In a report on the scope of contemporary pharmacy practice released earlier this year, the US Council on Credentialing in Pharmacy stated that “new professional services have been introduced and an expanded range of post-licensure credentials, education, and training have been created to assure the contemporary competence of all practitioners and to support their continuing professional development and career progression.”2 Notably, the Council supports postlicensure credentials, rather than further licensing. This authoritative body suggest that continuous professional development is what moves a profession forward, not the availability of a separate license for advanced practitioners.

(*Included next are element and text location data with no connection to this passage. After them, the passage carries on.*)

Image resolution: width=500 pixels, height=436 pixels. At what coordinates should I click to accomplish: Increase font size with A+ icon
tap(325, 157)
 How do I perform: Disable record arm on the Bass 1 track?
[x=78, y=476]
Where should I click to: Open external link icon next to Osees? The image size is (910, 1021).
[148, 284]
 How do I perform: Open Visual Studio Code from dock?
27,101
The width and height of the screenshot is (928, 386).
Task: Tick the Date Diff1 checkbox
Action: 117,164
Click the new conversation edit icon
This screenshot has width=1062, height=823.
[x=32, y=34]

This issue also becomes very complicated in terms of defining what exactly an advanced practitioner is and what he or she does. In addition, there are many different types of advanced practice, which vary not only by setting, disease state, and patient population, but also by roles and responsibilities. Should there be separate licensure for advanced general practitioners, advanced pediatric practitioners, advanced geriatric practitioners, and certified diabetic educators, or for pharmacotherapy specialists (or board-certified pharmacotherapy specialists) in nuclear pharmacy, nutrition support, oncology, psychiatry, and pharmacotherapy? Where would we draw the line? Compounding pharmacists have additional training and expertise, but should they too have a special licence? The National Association of Pharmacy Regulatory Authorities (NAPRA) has struggled with this issue for more than 10 years. In 1998, the development of a regulatory process and standards for specialization was viewed by the registrars as important for public protection, for maintaining the integrity of the profession, and for allowing pharmacists with special expertise to be recognized as such through the activation of protected title designations. Just recently, a framework for recognition of 4 specialaty areas has been published.3 If it is difficult for NAPRA to develop a set of guidelines for advanced practice, is it even possible to set criteria for an advanced pharmacy practice licence?
The one possible advantage to an advanced practice licence would be to limit those who are not qualified, but Canada’s pharmacists are self-regulated health care professionals. It is up to each of us to meet the minimum standard of practice but also to recognize and understand the limits of our knowledge and skills and to avoid practising beyond our own capabilities. The expanded scope of practice being recommended by many provincial authorities should be adopted by all competent practitioners; it should not be reserved for a select group of elitists. Pharmacists may require further education to meet the expanded scope of practice, but there is no need for a separate licence to fulfill a role that many have already accepted.
The creation of an ill-defined licence for a nebulous group of practitioners so that they can perform a few select tasks for a relatively small number of patients is the wrong approach for our profession. I believe that continuous professional development in the form of postlicensure credentialling, training, and education would best serve patient care, our profession, and the Canadian public.